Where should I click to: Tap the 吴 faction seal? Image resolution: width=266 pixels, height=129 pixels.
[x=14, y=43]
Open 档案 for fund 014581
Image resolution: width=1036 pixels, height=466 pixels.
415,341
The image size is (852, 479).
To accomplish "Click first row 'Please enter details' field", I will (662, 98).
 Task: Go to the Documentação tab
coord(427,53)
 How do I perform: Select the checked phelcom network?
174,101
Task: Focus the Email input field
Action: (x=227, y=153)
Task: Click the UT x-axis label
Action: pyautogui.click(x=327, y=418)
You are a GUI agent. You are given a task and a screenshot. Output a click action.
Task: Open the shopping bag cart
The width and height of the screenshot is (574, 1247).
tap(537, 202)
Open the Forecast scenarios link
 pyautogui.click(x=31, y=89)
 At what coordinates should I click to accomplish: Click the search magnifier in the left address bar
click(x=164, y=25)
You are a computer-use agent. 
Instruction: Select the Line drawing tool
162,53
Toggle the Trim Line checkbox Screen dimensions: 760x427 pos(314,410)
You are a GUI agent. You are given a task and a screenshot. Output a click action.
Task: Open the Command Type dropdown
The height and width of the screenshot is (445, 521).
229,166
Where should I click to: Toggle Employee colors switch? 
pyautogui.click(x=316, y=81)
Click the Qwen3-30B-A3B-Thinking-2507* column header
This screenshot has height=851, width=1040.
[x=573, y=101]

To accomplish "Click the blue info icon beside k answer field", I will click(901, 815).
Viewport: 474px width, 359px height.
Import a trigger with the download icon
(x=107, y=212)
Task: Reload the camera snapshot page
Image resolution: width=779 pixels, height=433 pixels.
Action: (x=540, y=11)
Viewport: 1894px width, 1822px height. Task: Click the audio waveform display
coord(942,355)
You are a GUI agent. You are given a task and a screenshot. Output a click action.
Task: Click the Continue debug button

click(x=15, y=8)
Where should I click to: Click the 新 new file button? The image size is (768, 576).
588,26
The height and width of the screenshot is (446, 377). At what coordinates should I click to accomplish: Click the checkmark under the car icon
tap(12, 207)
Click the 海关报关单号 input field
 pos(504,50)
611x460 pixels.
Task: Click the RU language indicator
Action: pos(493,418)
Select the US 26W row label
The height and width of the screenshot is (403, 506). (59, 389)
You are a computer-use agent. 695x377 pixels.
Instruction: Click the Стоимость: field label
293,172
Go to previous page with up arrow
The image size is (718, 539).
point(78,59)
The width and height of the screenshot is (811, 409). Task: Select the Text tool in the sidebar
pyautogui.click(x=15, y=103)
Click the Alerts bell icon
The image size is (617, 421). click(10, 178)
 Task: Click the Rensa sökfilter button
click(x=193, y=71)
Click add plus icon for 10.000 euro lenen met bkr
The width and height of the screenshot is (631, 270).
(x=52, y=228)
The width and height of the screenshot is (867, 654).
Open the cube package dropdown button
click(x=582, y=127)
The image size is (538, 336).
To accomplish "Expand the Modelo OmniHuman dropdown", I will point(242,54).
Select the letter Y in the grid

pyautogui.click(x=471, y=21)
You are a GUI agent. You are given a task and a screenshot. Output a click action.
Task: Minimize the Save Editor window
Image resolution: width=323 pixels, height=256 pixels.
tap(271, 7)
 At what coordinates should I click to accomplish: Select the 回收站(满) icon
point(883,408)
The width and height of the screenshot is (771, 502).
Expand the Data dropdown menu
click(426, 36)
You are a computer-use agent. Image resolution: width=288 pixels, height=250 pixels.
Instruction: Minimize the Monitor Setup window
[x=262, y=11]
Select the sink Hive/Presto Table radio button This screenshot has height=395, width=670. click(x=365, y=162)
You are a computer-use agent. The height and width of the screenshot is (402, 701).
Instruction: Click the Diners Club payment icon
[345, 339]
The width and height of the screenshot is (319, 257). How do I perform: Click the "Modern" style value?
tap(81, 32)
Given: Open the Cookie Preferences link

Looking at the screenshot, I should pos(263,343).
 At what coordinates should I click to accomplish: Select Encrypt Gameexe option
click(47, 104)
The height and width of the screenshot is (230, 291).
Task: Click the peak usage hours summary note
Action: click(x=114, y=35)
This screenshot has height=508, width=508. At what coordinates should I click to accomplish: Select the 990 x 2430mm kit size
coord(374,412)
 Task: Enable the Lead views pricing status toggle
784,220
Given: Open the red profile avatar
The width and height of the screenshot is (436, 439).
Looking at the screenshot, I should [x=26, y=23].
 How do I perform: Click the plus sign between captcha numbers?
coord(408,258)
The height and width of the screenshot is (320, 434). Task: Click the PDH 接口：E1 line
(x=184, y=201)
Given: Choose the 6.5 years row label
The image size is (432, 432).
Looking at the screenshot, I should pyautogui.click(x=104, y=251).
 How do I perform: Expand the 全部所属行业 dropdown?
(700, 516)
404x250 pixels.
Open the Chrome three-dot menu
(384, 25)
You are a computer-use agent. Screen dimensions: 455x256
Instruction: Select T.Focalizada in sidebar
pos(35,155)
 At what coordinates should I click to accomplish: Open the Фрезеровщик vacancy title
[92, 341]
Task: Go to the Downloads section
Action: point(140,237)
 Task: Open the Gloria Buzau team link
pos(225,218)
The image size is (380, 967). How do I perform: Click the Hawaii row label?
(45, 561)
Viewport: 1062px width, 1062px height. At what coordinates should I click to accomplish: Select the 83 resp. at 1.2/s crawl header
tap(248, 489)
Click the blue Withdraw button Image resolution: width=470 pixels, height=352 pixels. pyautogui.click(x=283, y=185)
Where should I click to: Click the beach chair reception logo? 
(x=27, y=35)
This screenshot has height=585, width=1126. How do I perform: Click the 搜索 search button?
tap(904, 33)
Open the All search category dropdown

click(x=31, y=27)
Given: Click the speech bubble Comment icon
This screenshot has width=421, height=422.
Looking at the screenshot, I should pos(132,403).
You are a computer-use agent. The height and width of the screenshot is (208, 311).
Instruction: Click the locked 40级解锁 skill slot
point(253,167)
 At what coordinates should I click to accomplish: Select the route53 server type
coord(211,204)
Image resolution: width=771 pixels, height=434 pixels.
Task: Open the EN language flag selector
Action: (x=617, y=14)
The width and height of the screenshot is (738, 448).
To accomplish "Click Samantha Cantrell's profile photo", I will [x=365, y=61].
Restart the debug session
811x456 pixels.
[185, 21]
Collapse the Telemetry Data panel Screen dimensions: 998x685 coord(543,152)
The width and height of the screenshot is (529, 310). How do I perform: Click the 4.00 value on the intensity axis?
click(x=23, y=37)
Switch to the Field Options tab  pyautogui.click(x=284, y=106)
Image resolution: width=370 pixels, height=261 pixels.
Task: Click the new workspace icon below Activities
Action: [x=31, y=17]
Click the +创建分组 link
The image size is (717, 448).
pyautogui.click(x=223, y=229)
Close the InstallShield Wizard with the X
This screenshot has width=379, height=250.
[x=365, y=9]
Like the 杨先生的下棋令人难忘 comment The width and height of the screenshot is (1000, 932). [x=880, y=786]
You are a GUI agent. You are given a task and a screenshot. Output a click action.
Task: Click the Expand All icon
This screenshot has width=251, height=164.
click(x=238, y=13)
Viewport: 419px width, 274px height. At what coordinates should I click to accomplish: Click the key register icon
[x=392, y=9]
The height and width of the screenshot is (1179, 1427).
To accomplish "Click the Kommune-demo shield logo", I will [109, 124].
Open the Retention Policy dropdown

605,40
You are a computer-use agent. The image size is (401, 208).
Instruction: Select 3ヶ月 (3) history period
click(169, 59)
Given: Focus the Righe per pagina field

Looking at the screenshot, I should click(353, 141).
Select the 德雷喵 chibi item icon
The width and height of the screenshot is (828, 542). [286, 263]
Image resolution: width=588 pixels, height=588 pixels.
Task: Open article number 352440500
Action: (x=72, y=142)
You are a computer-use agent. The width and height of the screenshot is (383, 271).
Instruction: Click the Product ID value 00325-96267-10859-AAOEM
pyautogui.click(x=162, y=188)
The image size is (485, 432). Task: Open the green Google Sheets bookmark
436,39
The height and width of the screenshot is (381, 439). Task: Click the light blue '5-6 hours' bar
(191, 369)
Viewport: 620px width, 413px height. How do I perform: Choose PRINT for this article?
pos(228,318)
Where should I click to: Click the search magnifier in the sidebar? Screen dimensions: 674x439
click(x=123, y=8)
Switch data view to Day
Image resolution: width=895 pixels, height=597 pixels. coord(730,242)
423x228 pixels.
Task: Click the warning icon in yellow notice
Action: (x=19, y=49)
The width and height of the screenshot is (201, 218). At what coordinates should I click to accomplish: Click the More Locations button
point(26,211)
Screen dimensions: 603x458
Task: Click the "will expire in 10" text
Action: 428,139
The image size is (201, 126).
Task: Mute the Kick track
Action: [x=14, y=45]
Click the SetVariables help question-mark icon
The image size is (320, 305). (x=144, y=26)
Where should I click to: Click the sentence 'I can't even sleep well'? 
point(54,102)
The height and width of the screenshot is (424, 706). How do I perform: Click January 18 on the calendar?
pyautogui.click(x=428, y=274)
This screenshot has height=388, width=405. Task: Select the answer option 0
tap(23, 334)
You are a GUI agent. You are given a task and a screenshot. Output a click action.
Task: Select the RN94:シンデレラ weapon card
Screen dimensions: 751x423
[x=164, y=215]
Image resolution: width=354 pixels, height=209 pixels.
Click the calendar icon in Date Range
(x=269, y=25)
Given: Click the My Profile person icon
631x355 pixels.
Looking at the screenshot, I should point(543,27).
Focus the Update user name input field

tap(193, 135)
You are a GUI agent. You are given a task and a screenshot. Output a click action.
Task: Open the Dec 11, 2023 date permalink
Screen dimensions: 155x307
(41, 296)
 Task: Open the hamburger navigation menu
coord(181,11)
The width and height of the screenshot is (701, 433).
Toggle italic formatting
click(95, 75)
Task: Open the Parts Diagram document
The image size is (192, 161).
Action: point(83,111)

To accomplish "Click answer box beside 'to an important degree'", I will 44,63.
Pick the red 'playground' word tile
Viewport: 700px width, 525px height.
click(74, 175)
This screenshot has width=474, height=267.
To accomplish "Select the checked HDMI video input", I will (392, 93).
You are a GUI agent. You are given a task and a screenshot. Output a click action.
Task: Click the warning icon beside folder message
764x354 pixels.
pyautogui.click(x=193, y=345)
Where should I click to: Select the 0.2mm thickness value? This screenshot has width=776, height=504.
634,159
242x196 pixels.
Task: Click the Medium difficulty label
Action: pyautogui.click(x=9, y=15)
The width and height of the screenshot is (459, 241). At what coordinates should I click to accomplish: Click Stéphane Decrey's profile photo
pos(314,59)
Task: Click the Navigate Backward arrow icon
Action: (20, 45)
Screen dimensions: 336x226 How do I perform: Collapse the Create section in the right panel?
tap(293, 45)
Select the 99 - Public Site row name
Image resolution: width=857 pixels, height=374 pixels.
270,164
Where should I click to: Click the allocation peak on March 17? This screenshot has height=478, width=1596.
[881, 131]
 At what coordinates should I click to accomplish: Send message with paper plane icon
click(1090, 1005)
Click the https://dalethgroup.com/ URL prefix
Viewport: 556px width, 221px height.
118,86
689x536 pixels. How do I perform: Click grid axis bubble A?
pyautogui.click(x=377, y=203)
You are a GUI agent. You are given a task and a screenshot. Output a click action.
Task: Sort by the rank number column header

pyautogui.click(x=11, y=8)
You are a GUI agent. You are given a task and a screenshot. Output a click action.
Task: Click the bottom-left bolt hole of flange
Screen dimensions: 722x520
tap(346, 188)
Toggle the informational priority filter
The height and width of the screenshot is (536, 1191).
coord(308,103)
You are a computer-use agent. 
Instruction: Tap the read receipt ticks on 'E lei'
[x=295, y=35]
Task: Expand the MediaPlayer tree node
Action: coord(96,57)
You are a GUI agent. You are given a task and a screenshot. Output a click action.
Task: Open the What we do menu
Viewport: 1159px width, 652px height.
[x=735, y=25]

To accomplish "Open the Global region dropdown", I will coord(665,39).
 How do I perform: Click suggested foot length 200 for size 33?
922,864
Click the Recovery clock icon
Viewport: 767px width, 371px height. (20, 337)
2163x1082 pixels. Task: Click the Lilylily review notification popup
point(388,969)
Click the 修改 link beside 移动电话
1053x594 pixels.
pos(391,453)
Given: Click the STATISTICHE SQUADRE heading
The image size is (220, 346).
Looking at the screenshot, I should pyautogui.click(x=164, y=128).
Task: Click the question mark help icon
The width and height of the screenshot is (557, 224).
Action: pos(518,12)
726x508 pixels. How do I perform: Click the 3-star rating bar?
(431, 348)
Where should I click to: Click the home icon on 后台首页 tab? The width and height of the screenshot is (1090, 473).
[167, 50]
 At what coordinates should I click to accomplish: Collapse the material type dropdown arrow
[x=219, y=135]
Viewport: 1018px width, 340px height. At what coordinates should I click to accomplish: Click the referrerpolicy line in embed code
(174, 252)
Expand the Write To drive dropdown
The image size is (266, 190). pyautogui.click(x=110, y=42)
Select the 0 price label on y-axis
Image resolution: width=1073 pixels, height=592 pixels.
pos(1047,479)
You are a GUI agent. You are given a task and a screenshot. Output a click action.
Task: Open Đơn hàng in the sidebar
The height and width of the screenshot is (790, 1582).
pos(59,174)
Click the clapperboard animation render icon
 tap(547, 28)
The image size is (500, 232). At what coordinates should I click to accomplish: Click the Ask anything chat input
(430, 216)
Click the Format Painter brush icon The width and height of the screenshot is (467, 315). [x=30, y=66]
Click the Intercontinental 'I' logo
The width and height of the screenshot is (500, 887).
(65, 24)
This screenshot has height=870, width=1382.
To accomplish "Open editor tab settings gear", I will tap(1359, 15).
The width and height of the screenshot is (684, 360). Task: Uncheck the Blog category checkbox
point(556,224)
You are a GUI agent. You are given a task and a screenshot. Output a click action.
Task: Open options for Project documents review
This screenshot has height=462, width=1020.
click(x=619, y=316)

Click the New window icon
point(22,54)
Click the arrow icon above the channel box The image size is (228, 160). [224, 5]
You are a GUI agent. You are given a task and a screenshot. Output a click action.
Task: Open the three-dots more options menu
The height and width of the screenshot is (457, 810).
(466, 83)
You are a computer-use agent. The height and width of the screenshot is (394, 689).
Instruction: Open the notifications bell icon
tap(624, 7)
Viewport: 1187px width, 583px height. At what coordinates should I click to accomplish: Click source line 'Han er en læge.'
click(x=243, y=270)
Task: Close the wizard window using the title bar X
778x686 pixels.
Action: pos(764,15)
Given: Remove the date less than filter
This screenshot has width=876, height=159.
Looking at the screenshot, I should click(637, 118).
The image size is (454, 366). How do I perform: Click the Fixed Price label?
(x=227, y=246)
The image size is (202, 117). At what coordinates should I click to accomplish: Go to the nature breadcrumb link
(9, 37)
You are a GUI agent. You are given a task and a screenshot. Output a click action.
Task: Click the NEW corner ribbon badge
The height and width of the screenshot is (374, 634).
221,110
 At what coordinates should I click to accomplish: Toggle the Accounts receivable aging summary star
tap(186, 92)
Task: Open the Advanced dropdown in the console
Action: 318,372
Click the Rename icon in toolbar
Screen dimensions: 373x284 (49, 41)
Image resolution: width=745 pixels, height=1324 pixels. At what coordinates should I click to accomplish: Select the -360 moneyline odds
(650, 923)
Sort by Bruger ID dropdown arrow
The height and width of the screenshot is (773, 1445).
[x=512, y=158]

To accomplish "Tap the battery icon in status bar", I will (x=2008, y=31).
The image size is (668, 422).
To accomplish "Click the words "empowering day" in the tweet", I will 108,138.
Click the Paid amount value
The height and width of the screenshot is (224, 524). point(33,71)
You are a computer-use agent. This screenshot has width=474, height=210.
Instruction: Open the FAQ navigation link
○ ○ ○ ○ ○ ○ ○
THE TASK: Send back exactly the lines of the listing above starting at the one with "This screenshot has width=379, height=250." and ending at the one with "You are a computer-use agent. The width", inclusive, and no others.

WRITTEN ANSWER:
This screenshot has width=379, height=250.
[x=365, y=9]
Like the 杨先生的下棋令人难忘 comment The width and height of the screenshot is (1000, 932). [x=880, y=786]
You are a GUI agent. You are given a task and a screenshot. Output a click action.
Task: Click the Expand All icon
This screenshot has width=251, height=164.
click(x=238, y=13)
Viewport: 419px width, 274px height. At what coordinates should I click to accomplish: Click the key register icon
[x=392, y=9]
The height and width of the screenshot is (1179, 1427).
To accomplish "Click the Kommune-demo shield logo", I will [109, 124].
Open the Retention Policy dropdown

605,40
You are a computer-use agent. The image size is (401, 208).
Instruction: Select 3ヶ月 (3) history period
click(169, 59)
Given: Focus the Righe per pagina field

Looking at the screenshot, I should click(353, 141).
Select the 德雷喵 chibi item icon
The width and height of the screenshot is (828, 542). [286, 263]
Image resolution: width=588 pixels, height=588 pixels.
Task: Open article number 352440500
Action: (x=72, y=142)
You are a computer-use agent. The width and height of the screenshot is (383, 271).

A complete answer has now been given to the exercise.